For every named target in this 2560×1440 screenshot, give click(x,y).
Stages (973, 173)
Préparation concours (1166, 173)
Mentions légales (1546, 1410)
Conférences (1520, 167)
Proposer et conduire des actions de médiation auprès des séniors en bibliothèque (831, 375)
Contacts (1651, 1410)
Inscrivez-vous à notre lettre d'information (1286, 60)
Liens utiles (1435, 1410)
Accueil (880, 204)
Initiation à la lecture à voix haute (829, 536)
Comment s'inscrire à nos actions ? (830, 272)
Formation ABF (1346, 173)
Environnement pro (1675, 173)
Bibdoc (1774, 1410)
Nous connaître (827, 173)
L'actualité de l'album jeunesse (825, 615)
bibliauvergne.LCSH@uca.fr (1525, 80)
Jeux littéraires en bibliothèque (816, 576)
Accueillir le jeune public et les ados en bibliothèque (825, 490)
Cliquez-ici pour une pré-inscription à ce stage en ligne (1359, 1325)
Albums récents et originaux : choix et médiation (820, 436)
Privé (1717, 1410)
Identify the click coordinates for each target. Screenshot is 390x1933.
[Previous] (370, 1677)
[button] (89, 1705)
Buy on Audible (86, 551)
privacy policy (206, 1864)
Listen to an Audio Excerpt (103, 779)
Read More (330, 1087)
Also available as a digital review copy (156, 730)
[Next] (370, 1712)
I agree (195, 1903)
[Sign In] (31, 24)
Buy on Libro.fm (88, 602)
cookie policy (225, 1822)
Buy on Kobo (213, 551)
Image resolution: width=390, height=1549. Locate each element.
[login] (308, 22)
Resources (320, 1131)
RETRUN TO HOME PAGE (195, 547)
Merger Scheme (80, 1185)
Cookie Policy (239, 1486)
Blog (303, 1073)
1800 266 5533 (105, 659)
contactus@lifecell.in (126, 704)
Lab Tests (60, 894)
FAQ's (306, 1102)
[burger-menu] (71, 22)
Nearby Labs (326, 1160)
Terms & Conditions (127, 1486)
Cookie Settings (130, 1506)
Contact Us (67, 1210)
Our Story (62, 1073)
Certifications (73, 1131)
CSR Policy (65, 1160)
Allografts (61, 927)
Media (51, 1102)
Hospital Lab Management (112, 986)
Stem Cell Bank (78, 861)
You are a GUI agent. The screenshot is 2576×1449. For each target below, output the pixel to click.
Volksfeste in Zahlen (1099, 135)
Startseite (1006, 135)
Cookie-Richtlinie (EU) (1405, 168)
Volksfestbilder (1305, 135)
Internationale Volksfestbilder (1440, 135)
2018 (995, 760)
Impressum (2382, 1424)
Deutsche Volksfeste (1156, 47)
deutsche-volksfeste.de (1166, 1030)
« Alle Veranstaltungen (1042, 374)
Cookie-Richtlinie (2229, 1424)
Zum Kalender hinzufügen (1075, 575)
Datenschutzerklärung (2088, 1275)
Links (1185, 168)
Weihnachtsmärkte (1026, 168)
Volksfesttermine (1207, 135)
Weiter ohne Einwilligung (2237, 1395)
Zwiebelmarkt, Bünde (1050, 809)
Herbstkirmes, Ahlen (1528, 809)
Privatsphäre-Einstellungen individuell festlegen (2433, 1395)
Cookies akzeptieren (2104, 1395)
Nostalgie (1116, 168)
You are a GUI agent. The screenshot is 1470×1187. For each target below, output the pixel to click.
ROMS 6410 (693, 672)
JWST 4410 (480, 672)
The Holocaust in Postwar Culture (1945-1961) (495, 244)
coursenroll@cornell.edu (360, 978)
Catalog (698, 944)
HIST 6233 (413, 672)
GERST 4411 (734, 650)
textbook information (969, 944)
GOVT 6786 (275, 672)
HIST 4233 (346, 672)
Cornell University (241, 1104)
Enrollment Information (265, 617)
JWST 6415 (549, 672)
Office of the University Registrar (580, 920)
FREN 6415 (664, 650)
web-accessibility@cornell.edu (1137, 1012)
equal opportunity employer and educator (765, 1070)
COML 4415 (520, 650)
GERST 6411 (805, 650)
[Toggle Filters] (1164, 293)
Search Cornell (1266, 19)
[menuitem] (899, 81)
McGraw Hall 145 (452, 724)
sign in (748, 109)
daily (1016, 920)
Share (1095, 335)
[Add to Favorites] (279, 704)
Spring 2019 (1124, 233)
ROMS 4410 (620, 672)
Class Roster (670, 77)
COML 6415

....

**Exercise brief:**
All lines in the listing above between the line with "Weiter ohne Einwilligung (2237, 1395)" and the line with "Nostalgie (1116, 168)", inclusive, should be set down exactly, and no line outside that range.

**Your response:**
Weiter ohne Einwilligung (2237, 1395)
Zwiebelmarkt, Bünde (1050, 809)
Herbstkirmes, Ahlen (1528, 809)
Privatsphäre-Einstellungen individuell festlegen (2433, 1395)
Cookies akzeptieren (2104, 1395)
Nostalgie (1116, 168)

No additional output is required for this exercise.